Though it claims the 9/11 attacks “reenergized” its mission, the State Department branch responsible for spotting visa and passport fraud fails to practice basic security protocols, leaving the nation extremely vulnerable to foreign threats. To keep potential terrorists from entering the United States, the monstrous agency with a $37 billion annual budget uses outdated machines that are poorly monitored and fails to protect data and perform basic security scans, according to a distressing federal audit. The report documents the alarming inefficiencies in a decades-old system—Bureau of Consular Affairs Fraud Prevention Program (CA/FPP)—used by the State Department to determine if foreigners seeking U.S. visas are being candid about their identity and where they have traveled. The goal is to oversee and coordinate the integrity of U.S. visa and citizenship processes by stopping fraud in the visa and passport system, a crucial tool to protect national security.

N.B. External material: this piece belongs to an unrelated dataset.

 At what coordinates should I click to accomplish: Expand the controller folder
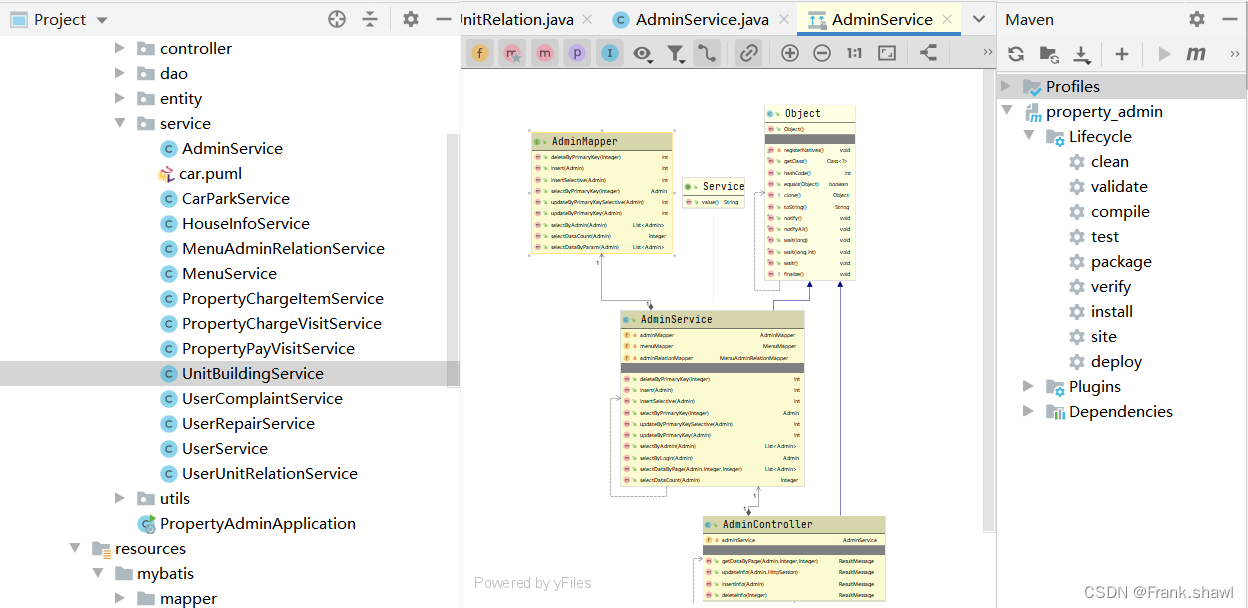(120, 48)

It turns out that the State Department’s security team is a bit of a joke, according to the incredible lapses documented in the report, which was made public recently by the agency’s Office of Inspector General (OIG). The team doesn’t even bother to patch the system, scan it for computer viruses or audit for evidence of breaches or compromises by hackers. In short, the State Department consular division ignores basic information security practices in this essential program used to screen potential threats. Nearly two decades after the worst terrorist attack on American soil, this is incredibly disturbing. In fact, the report states that “the events of September 11, 2001, reenergized CA/FPP’s mission.” Not enough, apparently. “OIG found deficiencies that included shared passwords and lack of access control lists or visitor logs,” the watchdog writes in its report. In addition, the flawed system’s “security officer did not perform regular patch management or anti-virus scanning on the network or regular audit and accountability reviews to identify data loss or potential intruder activities.”

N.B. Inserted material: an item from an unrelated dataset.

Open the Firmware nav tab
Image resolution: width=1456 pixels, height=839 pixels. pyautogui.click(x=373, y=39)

It gets better, or rather, more enraging. The OIG found that no one monitors the server and the State Department doesn’t keep adequate logs of who accesses the information on the database. In fact, a SharePoint site established by the agency a decade ago to track “possible consular malfeasance” has never even been examined. Auditors found that management was not even aware that the system had never undergone an assessment to determine whether it contained information that exceeded SharePoint’s security categorization. “Without applying appropriate controls, the case management system and its information are vulnerable to unauthorized access or compromise,” the report states. This indicates that breaches could very well have occurred, but we’ll never know for sure thanks to the government’s incompetence. This may seem inconceivable to most Americans as the nation faces serious threats from radical elements.

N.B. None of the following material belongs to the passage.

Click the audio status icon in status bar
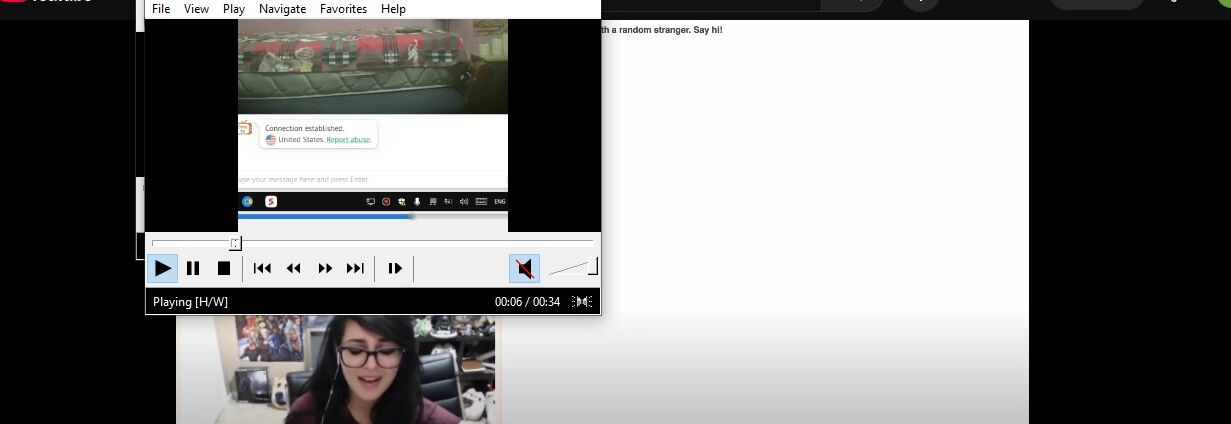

OIG investigators gathered mountains of evidence in the course of their probe, which considered interviews with hundreds of State Department personnel and contractors as well as observations of daily operations and written questionnaires. This includes 178 interviews and 224 questionnaires completed by consular officers in the field as well as 54 filled out by agency employees and contractors domestically. The watchdog makes a multitude of recommendations to fix this laughable “security” system, but this very basic one sticks out: “The Bureau of Consular Affairs should implement a website content management process for the Office of Fraud Prevention Programs that includes a dedicated team responsible for the regular updating of website content.” Another simple recommendation is that the State Department’s Office of Fraud Prevention Programs implement required security controls in accordance with federal standards. It’s troubling that the agency watchdog has to suggest these elementary, common-sense approaches to a program that is so imperative to national security.

Then again, this is the same agency that allowed Hillary Clinton to traffic highly classified information on an unsecure, personal email server. It is also the agency run by high-level officials that knew  weak security at U.S. embassies and consulates worldwide could result in a tragedy like Benghazi long before Islamic jihadists raided the Special Mission, killing four Americans.